Mohon tunggu...
Inosensius I. Sigaze
Inosensius I. Sigaze Mohon Tunggu... Lainnya - Membaca dunia dan berbagi

Mempelajari ilmu Filsafat dan Teologi, Politik, Pendidikan dan Dialog Budaya-Antaragama di Jerman, Founder of Suara Keheningan.org, Seelsorge und Sterbebegleitung dan Mitglied des Karmeliterordens der Provinz Indonesien | Email: inokarmel2023@gmail.com

Selanjutnya

Tutup

Filsafat Pilihan

Menafsir Godaan Menurut Immanuel Kant

9 Desember 2023   15:03 Diperbarui: 9 Desember 2023   15:17 450
+
Laporkan Konten
Laporkan Akun
Kompasiana adalah platform blog. Konten ini menjadi tanggung jawab bloger dan tidak mewakili pandangan redaksi Kompas.
Lihat foto
Menafsir Godaan menurut Immanuel Kant | Dokumen pribadi oleh Ino Sigaze.

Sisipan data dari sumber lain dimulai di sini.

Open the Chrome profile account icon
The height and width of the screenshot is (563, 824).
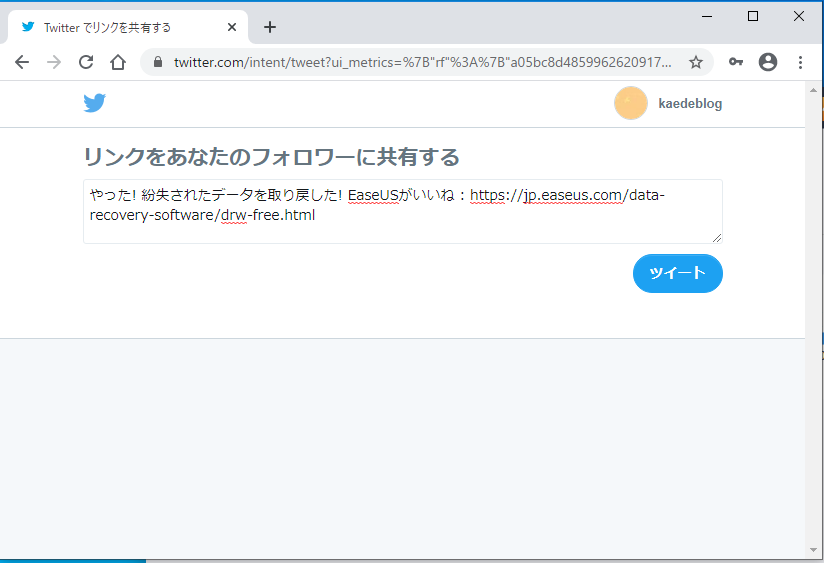768,62
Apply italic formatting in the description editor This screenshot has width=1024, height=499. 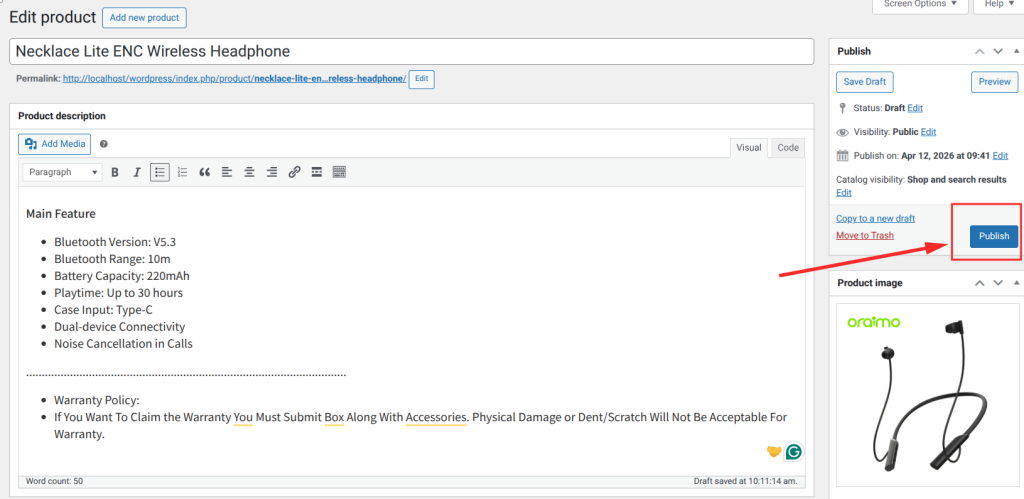137,172
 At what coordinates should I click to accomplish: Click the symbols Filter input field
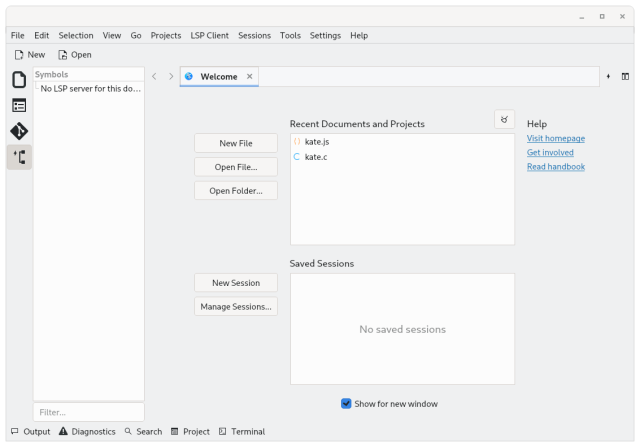[89, 412]
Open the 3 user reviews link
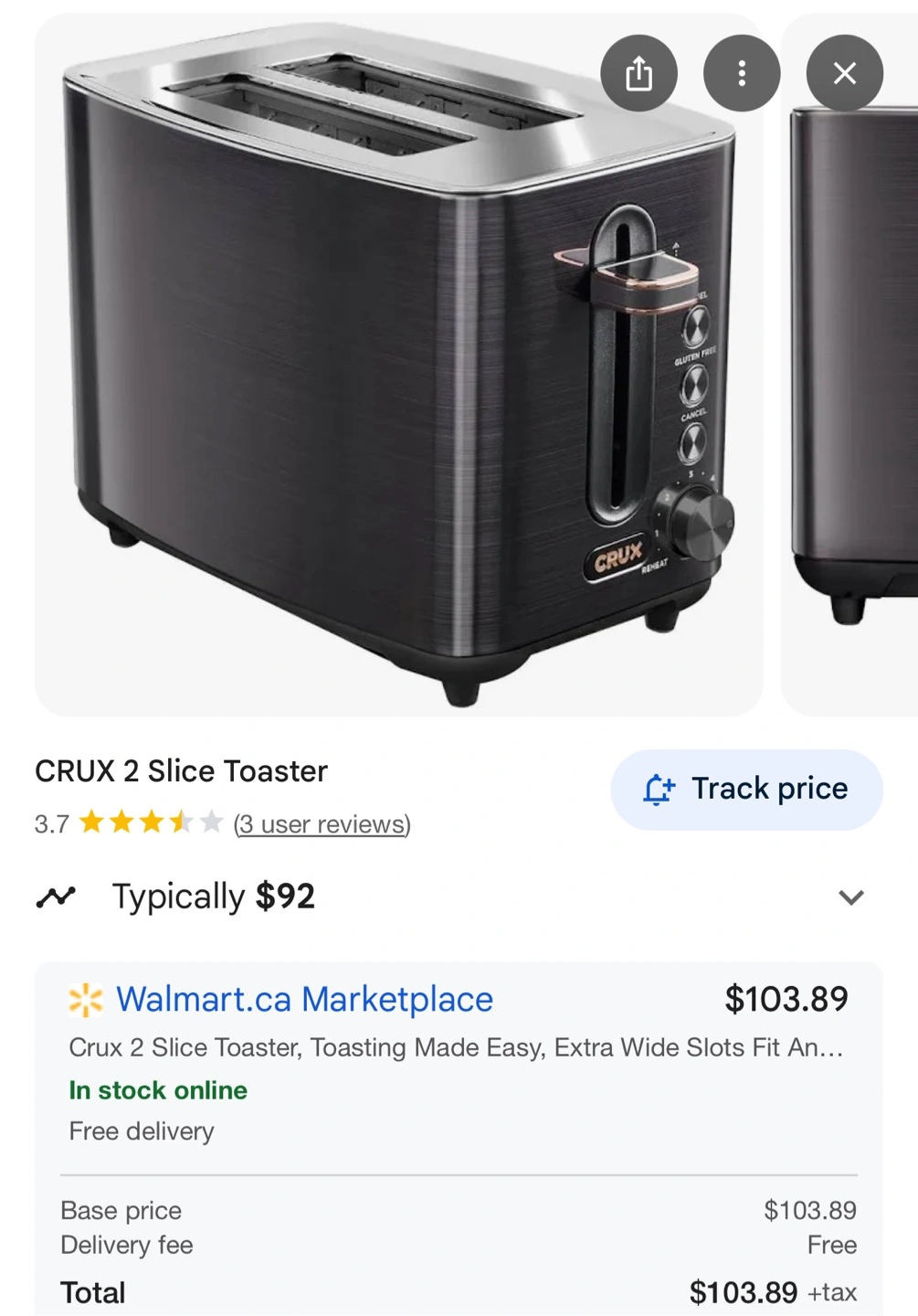This screenshot has height=1316, width=918. 322,824
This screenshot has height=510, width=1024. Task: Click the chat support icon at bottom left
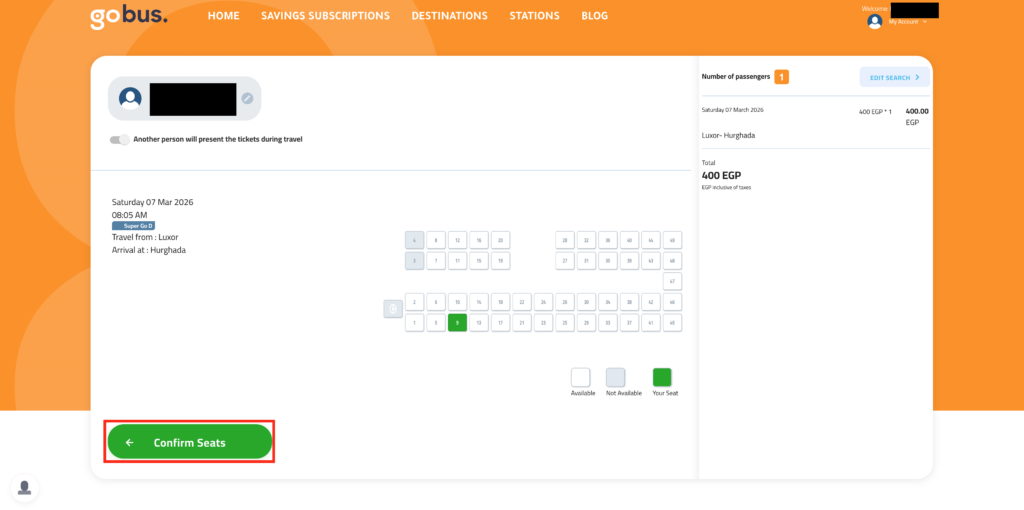pos(25,488)
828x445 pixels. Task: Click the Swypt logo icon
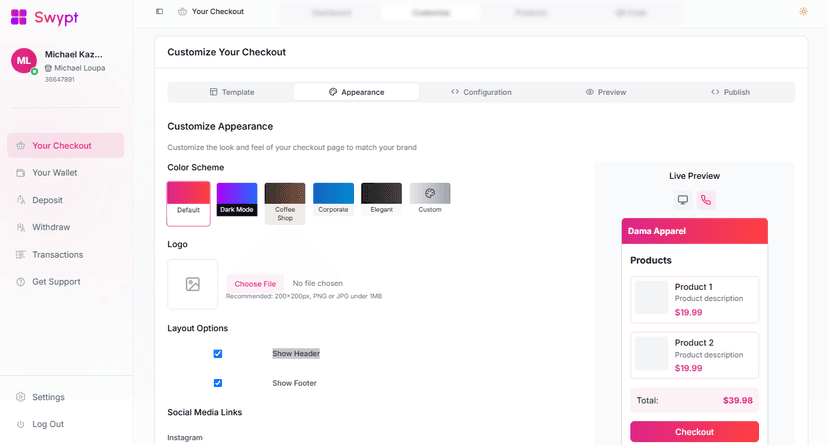(x=19, y=17)
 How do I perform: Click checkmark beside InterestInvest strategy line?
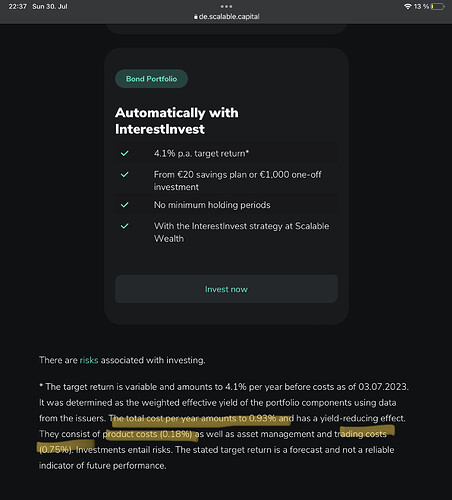pyautogui.click(x=125, y=226)
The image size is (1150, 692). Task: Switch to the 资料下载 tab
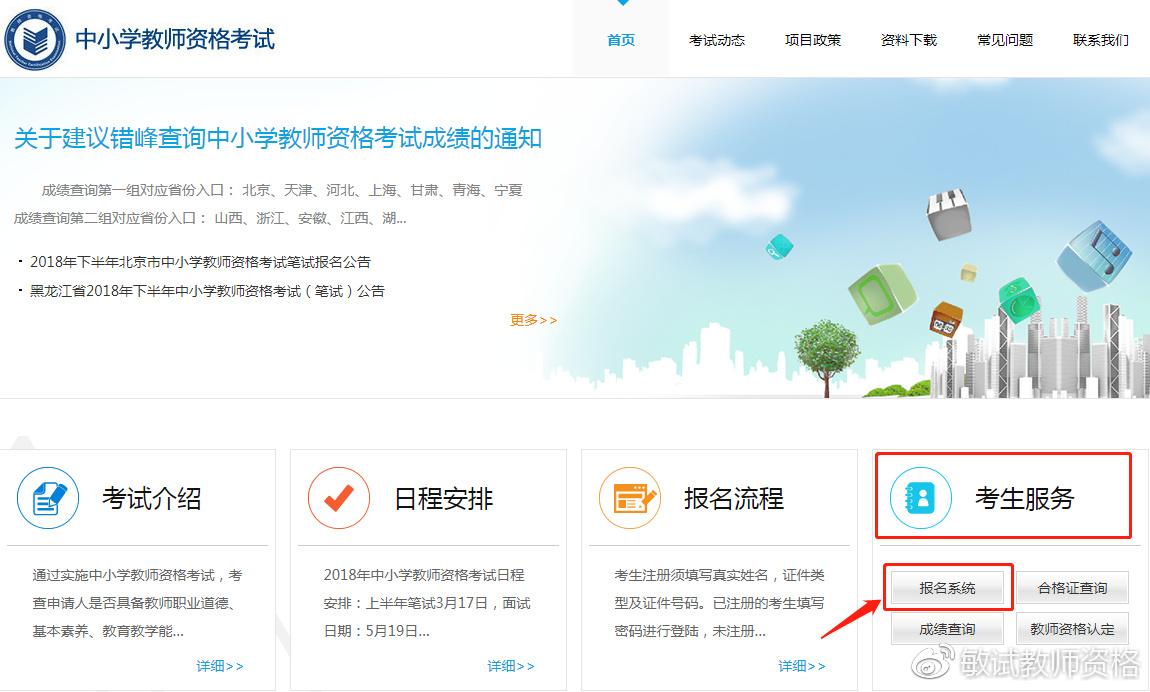pos(909,41)
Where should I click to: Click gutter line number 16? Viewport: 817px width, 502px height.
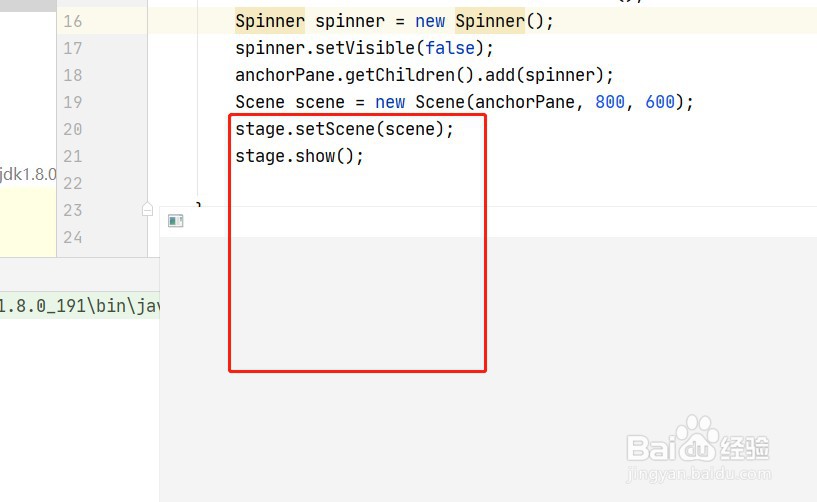click(x=72, y=21)
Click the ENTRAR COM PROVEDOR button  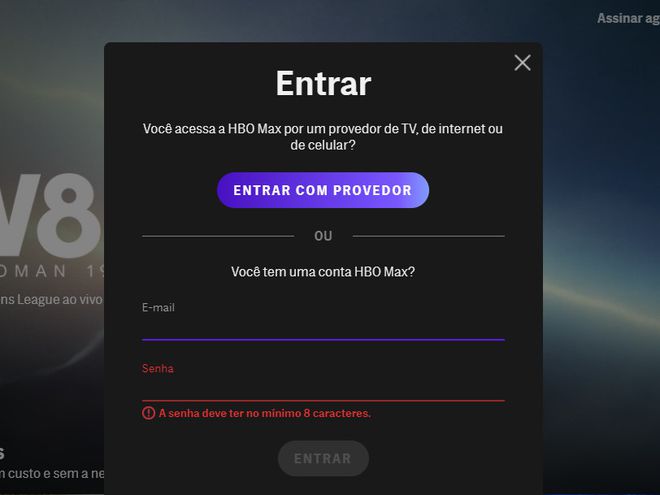tap(323, 190)
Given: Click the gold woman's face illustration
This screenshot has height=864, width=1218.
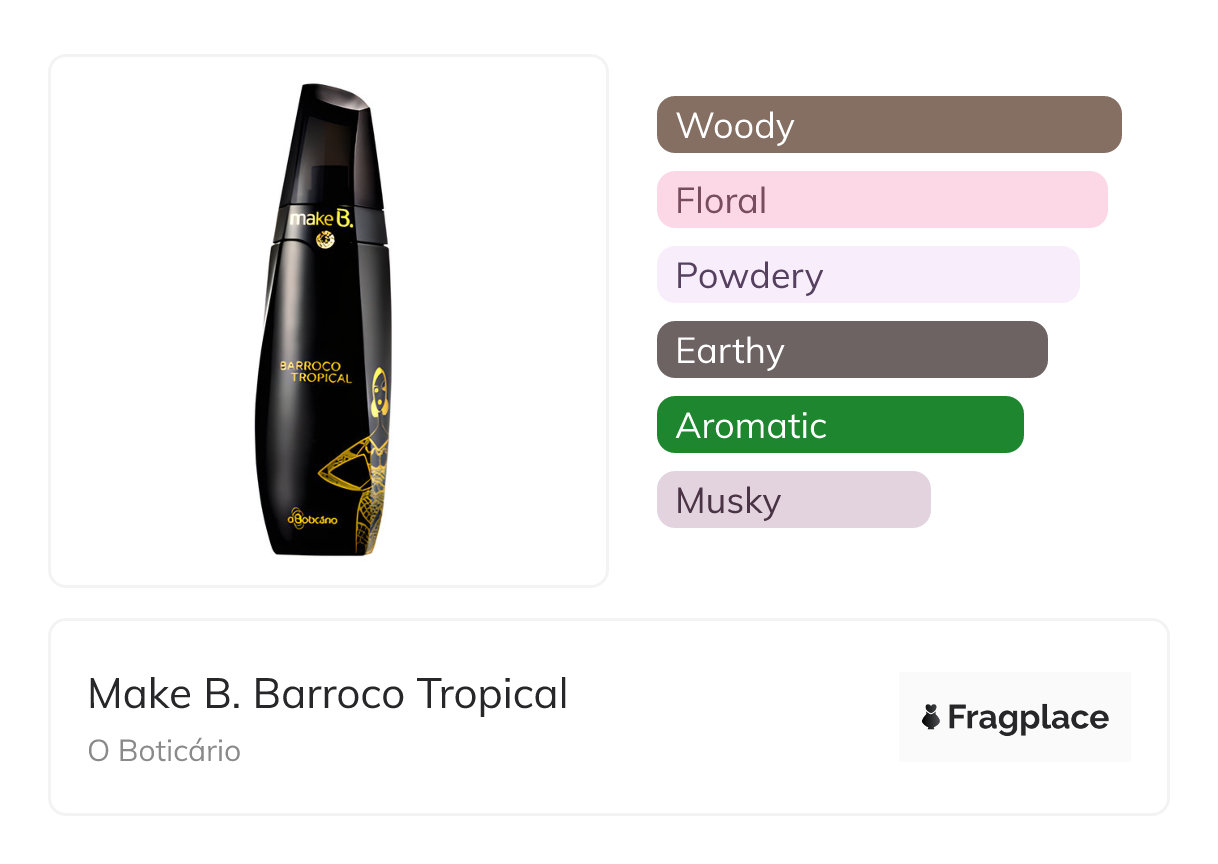Looking at the screenshot, I should coord(380,393).
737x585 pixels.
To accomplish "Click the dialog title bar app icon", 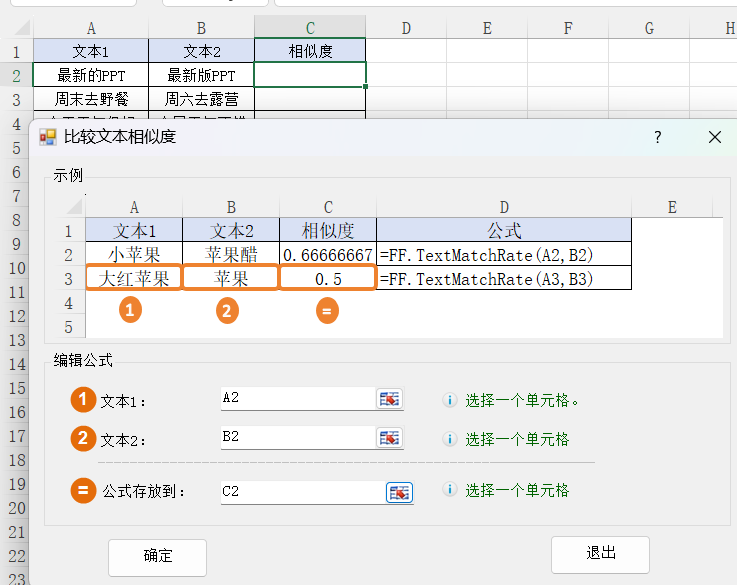I will (47, 138).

Pikiran positif selalu lebih baik daripada pikiran negatif, apalagi tidak berpikir sama sekali.

Dalam retret akhir tahun para konfrater Karmel Indonesia Timur yang berlangsung pada 4-8 Desember 2023, saya berkesempatan bertemu dengan gagasan Immanuel Kant yang disampaikan oleh P. Leo Kleden SVD. 

Gagasan-gagasan tersebut sangat mendalam, namun disampaikan dengan cara yang sangat sederhana, sehingga sangat membekas dalam ingatan. Ingatan tersebut akhirnya terngiang-ngiang dan memunculkan percikan ide-ide lain.

Ide memiliki kemampuan melahirkan ide baru. Perkembangan ilmu terjadi ketika seseorang membaca dan melihat apa yang tidak diungkapkan dari apa yang sudah diungkapkan. 

Dengan refleksi dan tekanan pemahaman tertentu yang logis dan sederhana, seseorang dapat menciptakan ide baru.

Suatu ketika, ketika pembimbing retret membahas formasi Petrus, godaan juga menjadi topik pembahasan. Godaan yang dibahas bersama kami saat itu adalah Habsucht, Ehrsucht, Herrschsucht yang berpusat pada Ichsucht.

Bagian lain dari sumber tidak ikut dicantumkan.